The most ambitious amateur athletes sometimes train every day, often intensively, and then wonder why they haven’t made any progress. The reason is that they set the next training stimulus too early. Supercompensation has not yet taken place. So the opposite of what is intended happens: performance drops.

Training has an effect during the break, so it takes some time for supercompensation to occur. If your legs still feel heavy from your last workout, it is probably too early to start training again.

The opposite is also true if, after the initial good result, you can no longer increase your performance after training two or three times a week. The reason is that by the time the next training session arrives, the supercompensation phase has already passed. The breaks and regeneration time between training stimuli are too long.

As a rule of thumb, the regeneration time after free aerobic endurance training is 24-36 hours, after intense anaerobic endurance training 48-72 hours and after strength training 72 hours (for the trained muscle group).

The training stimulus plays an important role

The fact that training works is due to the principle of supercompensation. Every training plan is based on this concept. And this should also be followed before the competition. In practical terms, this means that there should be a sufficiently long break between the last training session and the race, so that you are as regenerated as possible on day X.
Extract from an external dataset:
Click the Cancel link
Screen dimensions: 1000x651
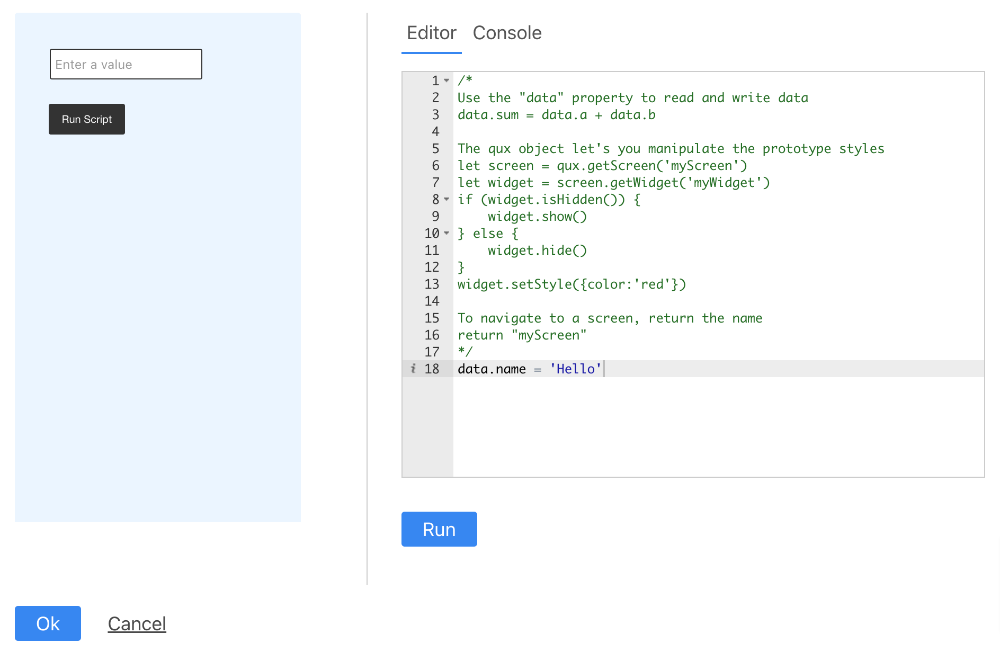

However, it is not only the right timing that is decisive, but also the strength of the training stimulus. For example, if the top athlete needs 150 kg on the bench press, it may only take half as much for the amateur athlete to achieve the same increase in training effect.

Amateur runners have an advantage, at least in relative terms. They can stimulate more with targeted training and achieve faster adaptations in performance than high-level athletes. This is because the higher the performance level, the more difficult it is to set an effective training stimulus that increases performance.

Greater glycogen stores in trained muscles

Since degradation and storage processes do not occur at the same rate in all tissues, the respective supercompensation phases do not occur synchronously. Tendons, for example, usually adapt much more slowly than muscles. The supercompensation model, first described in the 1970s, is therefore not transferable to all tissues, cells and organs.

However, certain biological processes can be explained very well by it, for example the depletion of glycogen stores in trained muscles and their subsequent replenishment. With proper nutrition, more glycogen is stored in the muscle than before, so that more energy is available for the next workout.